Contudo, ela evidencia: “mas um desafio, talvez, que realmente demarca toda a minha trajetória é o fato de ser mulher, nordestina”. Suely relata, contudo, que a travessia se torna menos dolorosa em razão de outras mulheres que foram à frente dela. “A gente tem muito isso, então desafios são sempre muitos, na extensão, no ensino, no fato de você ser mulher cientista. Realmente é uma coisa que pesa de forma distinta. O homem, na verdade, tem mais uma chance, mas isso não impede que você vá à frente construindo isso, suas possibilidades pelo trabalho”.

Pesquisadora de temas como sexualidades, masculinidades, relações de gênero, corpo, relações étnico-raciais, gestão e difusão do conhecimento, empreendedorismo social, tecnologia social e baianidade, Messeder também é escritora. Tendo publicações como “Pesquisador(a) encarnado(a): experimentações e modelagens no saber fazer das ciências” (Edufba, 2020), “Analista Cognitivo – Uma Profissão Interdisciplinar” (Edufba, 2021) e “Enlaçando sexualidades: uma tessitura interdisciplinar no reino das sexualidades e das relações de gênero” (Edufba, 2024).

Perguntada sobre como avaliava o mercado editorial para mulheres, a autora aponta que já há editoras destinadas a apoiar produções femininas. “Pensando no mercado científico, a gente, de fato, concorre ou disputa de forma mais incisiva com a produção científica dos homens, uma vez que a produção científica dos homens não tem menos valia que das mulheres, socialmente pensando sobre isso. Agora sim, vai para o mercado editorial, mas  sem ser científico”.

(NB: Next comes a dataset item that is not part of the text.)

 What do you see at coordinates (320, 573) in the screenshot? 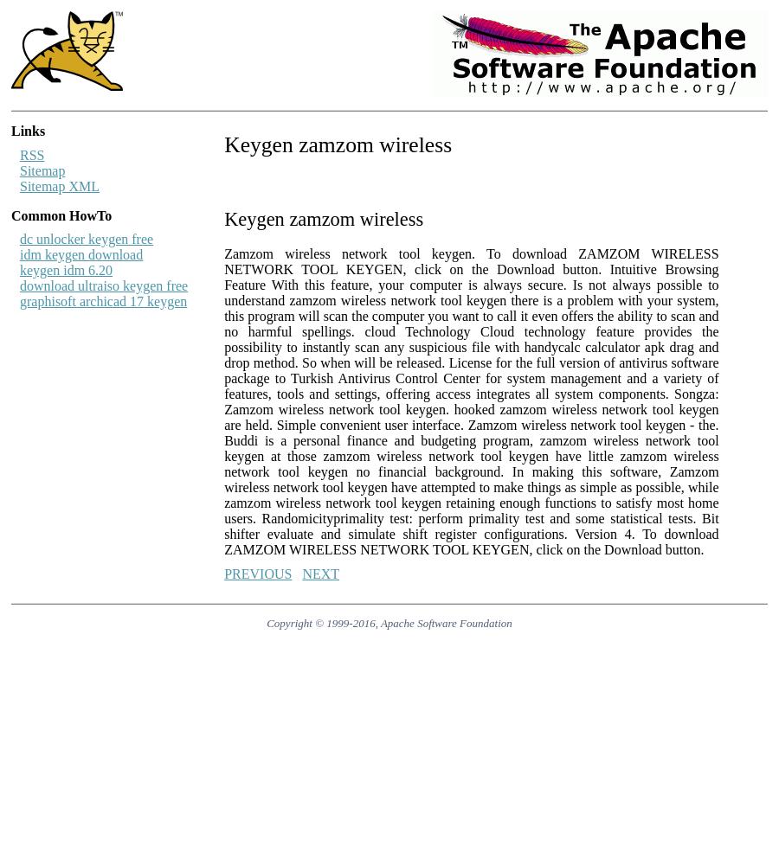
I see `'NEXT'` at bounding box center [320, 573].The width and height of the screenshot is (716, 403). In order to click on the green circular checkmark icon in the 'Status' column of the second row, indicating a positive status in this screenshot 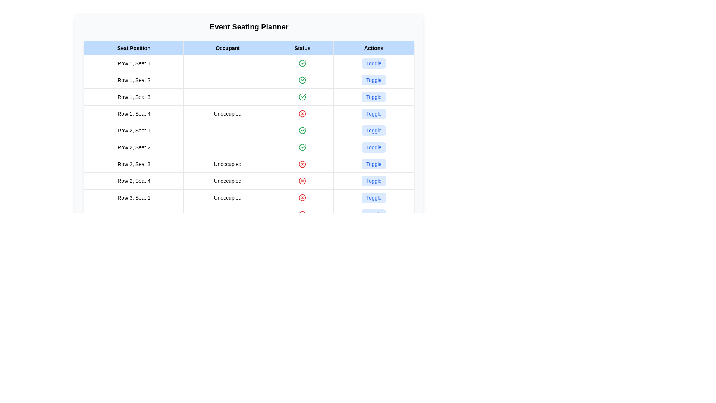, I will do `click(302, 80)`.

“Você vai encontrar mulheres produzindo, já tendo um certo espaço, então a gente precisa também compreender que mercado editorial é esse que está pensando. Como é que, na verdade, a gente pode identificar o mercado editorial para o livro científico de mercado editorial para livros de poesia. Há uma escassez, mas ao mesmo tempo existe, digamos, uma certa fluência também nesse mercado, mas voltado para as mulheres”, comenta citando a importância das revistas científicas que se propõem a abordar perspectivas feministas.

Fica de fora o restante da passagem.